3. Insufficient relevant evidence has been presented to demonstrate the
existence of error or injustice. We took notice of the applicant's
complete submission in judging the merits of the case; however, we agree
with the opinions and recommendations of the Air Force offices of primary
responsibility and adopt their rationale as the basis for our conclusion
that the applicant has not been the victim of an error or injustice.
Evidence has been presented that in December 2001, applicant, was noted by
his personal physician to have a diastolic murmur. In October 2002, he
completed a DD Form 2697, Report of Medical Assessment, in which he
attested he had not seen or been treated by a health care provider since
his last physical examination by the military in April 2002. His unit did
not learn of the condition until January 2003, at which time he was placed
in DNIF status. In December 2003, he was subsequently found to be
medically disqualified for flying and, at this point, was no longer
entitled to ACIP for the period in question. Since aircrew members who
have been disqualified from aviation service are required to immediately
notify their HARM office when flight pay has not been terminated, applicant
should have been aware he was not entitled to ACIP for the period in
question, and there is no evidence he attempted to notify his HARM office
to terminate his ACIP. Air Force and ANG physicians reviewed this case
several times, and his file was received by the MEB, the Surgeon General’s
Office of the Secretary of the Air Force, and the Office of the Air
Surgeon, ANG. Each review concluded that after his surgery, he was
medically qualified for worldwide duty. Applicant has been found medically
qualified to serve in the military, and medically qualified for world wide
duty, with a waiver, until 31 May 2008. Disqualification from special
duties such as flying is not the same as unfit for continued military
service. Therefore, it is not possible to medically retire the applicant
as soon as possible as a military member will be medically retired from
active duty (Title 10) if an MEB determines they are not qualified to serve
in the military. Additionally, evidence has been presented that the
condition resulting in his heart valve replacement had not been aggravated
by his military service, and had neither occurred in nor was caused by his
service, but was rather a congenital condition. Therefore, in the absence
of evidence to the contrary, we find no compelling basis to recommend
granting the relief sought in this application.

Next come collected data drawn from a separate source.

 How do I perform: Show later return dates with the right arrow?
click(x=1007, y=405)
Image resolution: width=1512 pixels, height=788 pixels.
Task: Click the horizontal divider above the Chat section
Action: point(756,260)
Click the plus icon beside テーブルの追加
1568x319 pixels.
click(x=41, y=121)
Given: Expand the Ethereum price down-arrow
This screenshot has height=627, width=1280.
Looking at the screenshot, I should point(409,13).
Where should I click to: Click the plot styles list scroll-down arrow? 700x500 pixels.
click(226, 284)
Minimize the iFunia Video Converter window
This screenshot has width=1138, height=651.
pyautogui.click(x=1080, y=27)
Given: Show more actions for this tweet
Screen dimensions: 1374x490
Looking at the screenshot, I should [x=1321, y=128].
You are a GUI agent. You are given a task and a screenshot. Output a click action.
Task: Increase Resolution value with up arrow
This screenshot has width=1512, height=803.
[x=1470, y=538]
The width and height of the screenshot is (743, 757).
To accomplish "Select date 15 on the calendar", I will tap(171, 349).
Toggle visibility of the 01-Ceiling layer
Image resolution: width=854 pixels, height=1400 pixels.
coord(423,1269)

4. The applicant's case is adequately documented and it has not been shown
that a personal appearance with or without counsel will materially add to
our understanding of the issue(s) involved. Therefore, the request for a
hearing is not favorably considered.
________________________________________________________________
THE BOARD DETERMINES THAT:
The applicant be notified that the evidence presented did not demonstrate
the existence of material error or injustice; that the application was
denied without a personal appearance; and that the application will only be
reconsidered upon the submission of newly discovered relevant evidence not
considered with this application.
________________________________________________________________
The following members of the Board considered Docket Number BC-2006-03453
in Executive Session on 11 July 2007, under the provisions of AFI 36-2603:
Mr. Michael J. Novel, Panel Chair
Ms. Karen A. Holloman, Member
Mr. Wallace F. Beard, Jr., Member
The following documentary evidence was considered:
Exhibit A. DD Form 149, dated 31 Jul 06, w/atchs.
Exhibit B. Applicant's Master Personnel Records.
Exhibit C. Letter, HQ USAF/A3OT, dated 12 Dec 06.
Exhibit D. Letter, NGB/A1POF, dated 26 Dec 06.
Exhibit E. Letter, SAF/MRBR, dated 5 Jan 07.
Exhibit F. Letter, BCMR Medical Advisor, dated 2 May 07.
Exhibit G. Letter, AFBCMR, dated 11 May 07.
Exhibit H. Letter, Applicant, dated 29 May 07, w/atch.